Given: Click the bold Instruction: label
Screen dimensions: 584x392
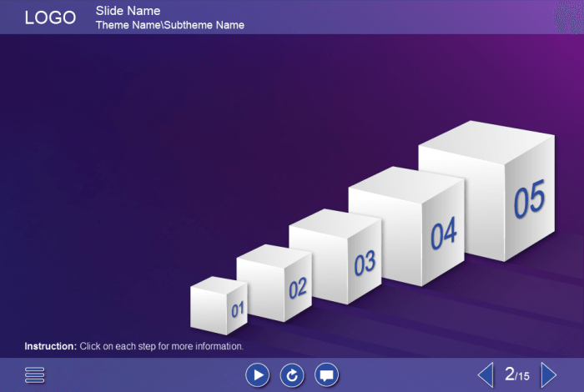Looking at the screenshot, I should point(50,346).
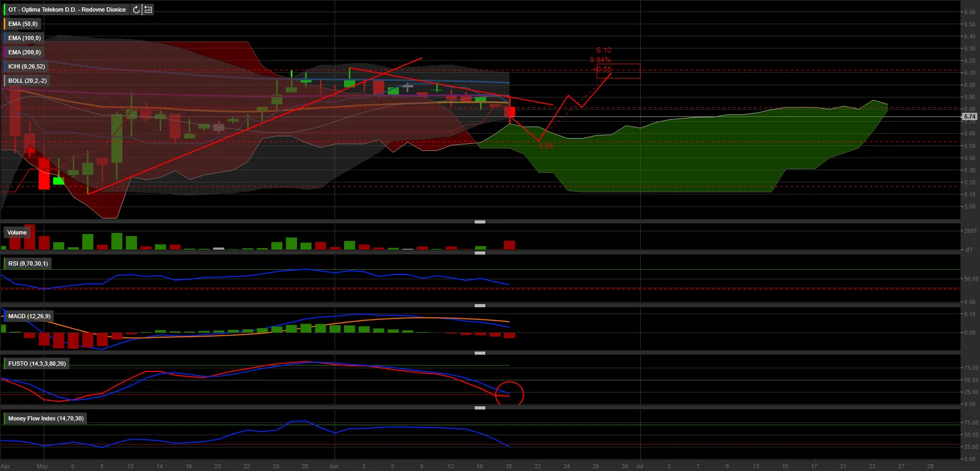This screenshot has width=980, height=471.
Task: Click the chart settings icon beside refresh
Action: 148,9
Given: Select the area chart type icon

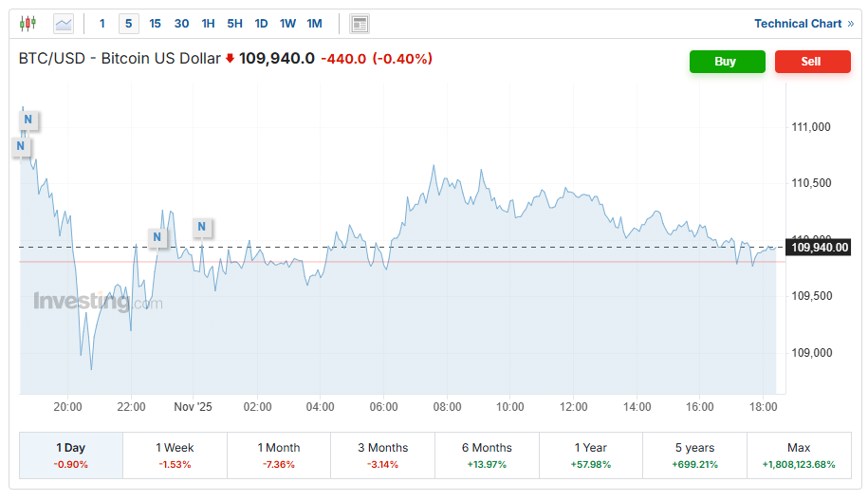Looking at the screenshot, I should pyautogui.click(x=64, y=24).
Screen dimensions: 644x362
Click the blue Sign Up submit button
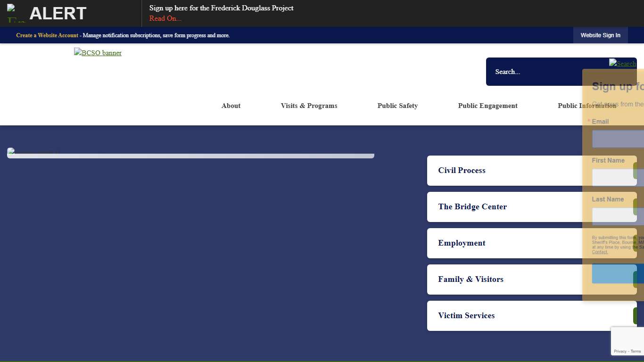point(614,274)
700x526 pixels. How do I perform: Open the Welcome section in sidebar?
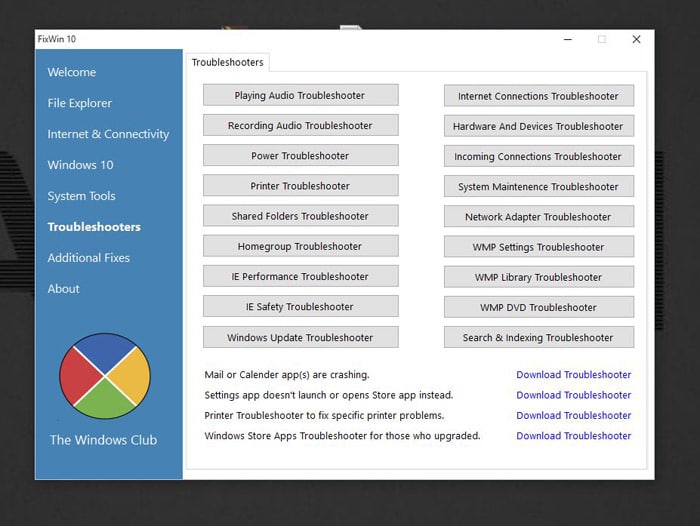tap(72, 72)
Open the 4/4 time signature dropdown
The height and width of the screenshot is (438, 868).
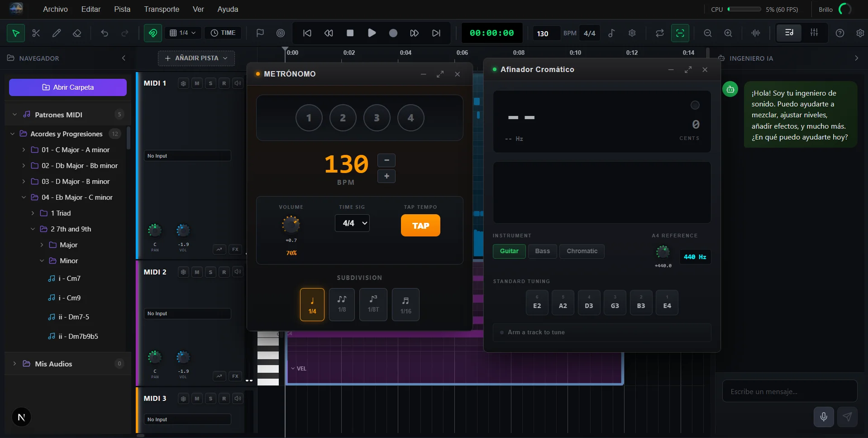(x=352, y=223)
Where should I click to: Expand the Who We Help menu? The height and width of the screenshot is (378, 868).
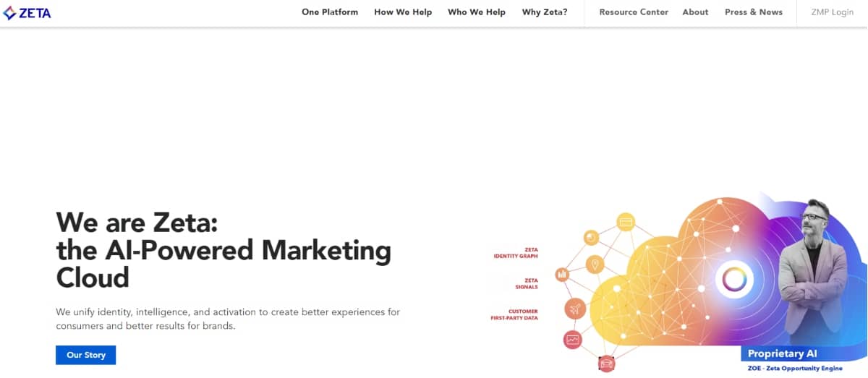point(477,12)
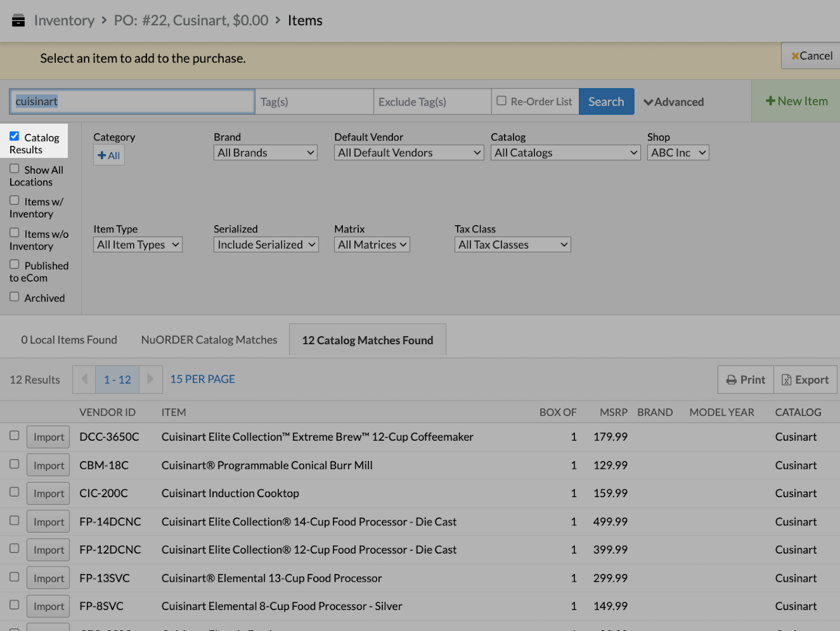Click the Export icon
Viewport: 840px width, 631px height.
[x=787, y=379]
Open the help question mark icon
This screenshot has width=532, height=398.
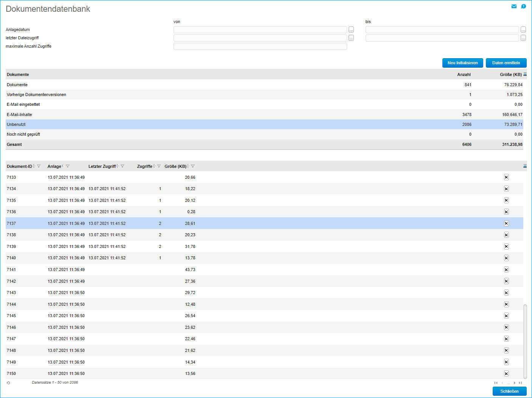tap(523, 6)
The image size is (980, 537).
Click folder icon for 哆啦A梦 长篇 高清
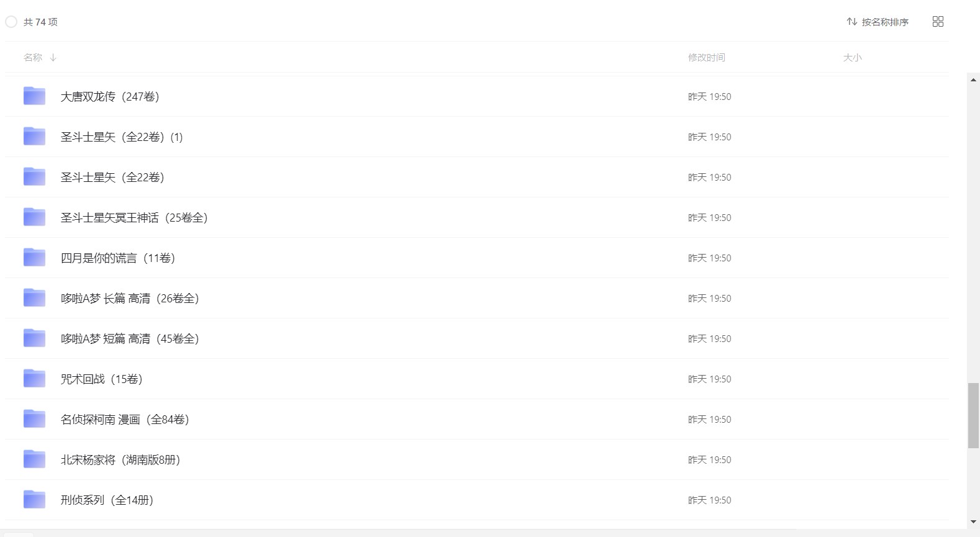click(34, 298)
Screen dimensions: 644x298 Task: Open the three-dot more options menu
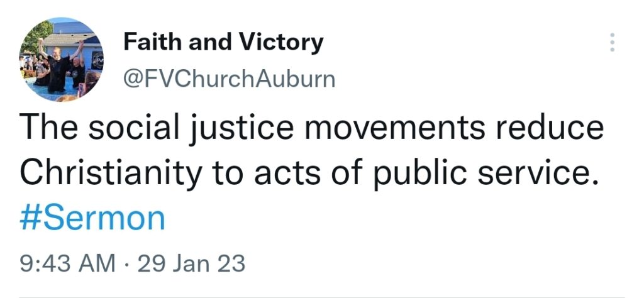[x=612, y=42]
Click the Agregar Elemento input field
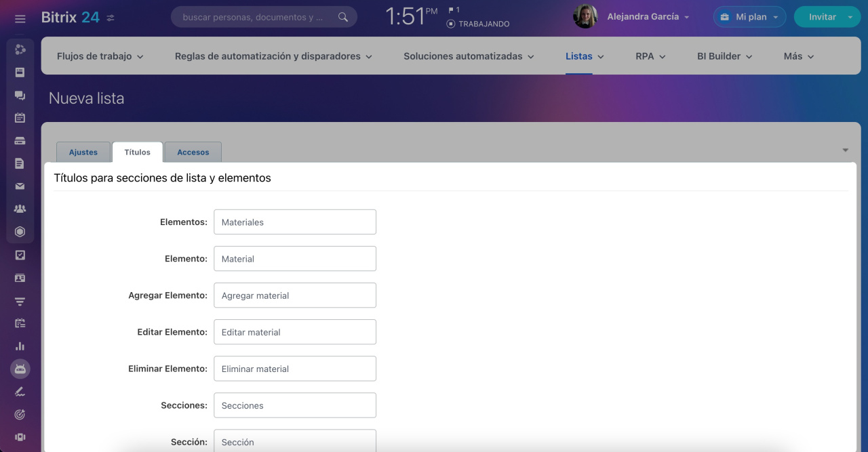This screenshot has height=452, width=868. tap(295, 295)
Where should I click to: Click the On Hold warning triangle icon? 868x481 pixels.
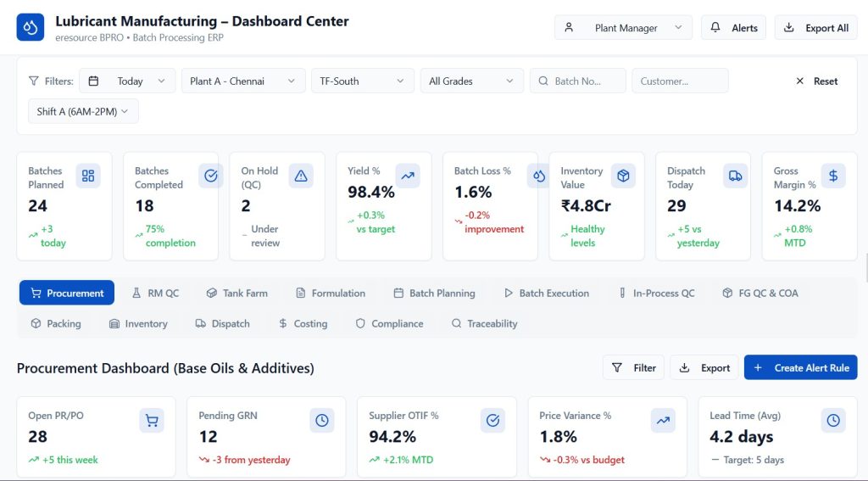300,176
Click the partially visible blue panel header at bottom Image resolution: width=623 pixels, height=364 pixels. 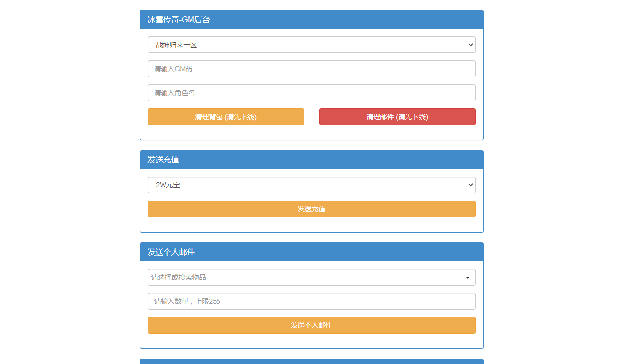[311, 361]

**Description of the task**
Give again the stretch of lines above from the one with "Where should I click to: Expand" through the one with "The image size is (980, 537).", both ends kept, and copy no pictures.

**Written response**
Where should I click to: Expand the Who We Help menu? The height and width of the screenshot is (378, 868).
point(477,12)
Click the Export icon
Viewport: 840px width, 631px height.
[x=787, y=379]
Open the help question mark icon
This screenshot has width=532, height=398.
tap(523, 6)
The image size is (980, 537).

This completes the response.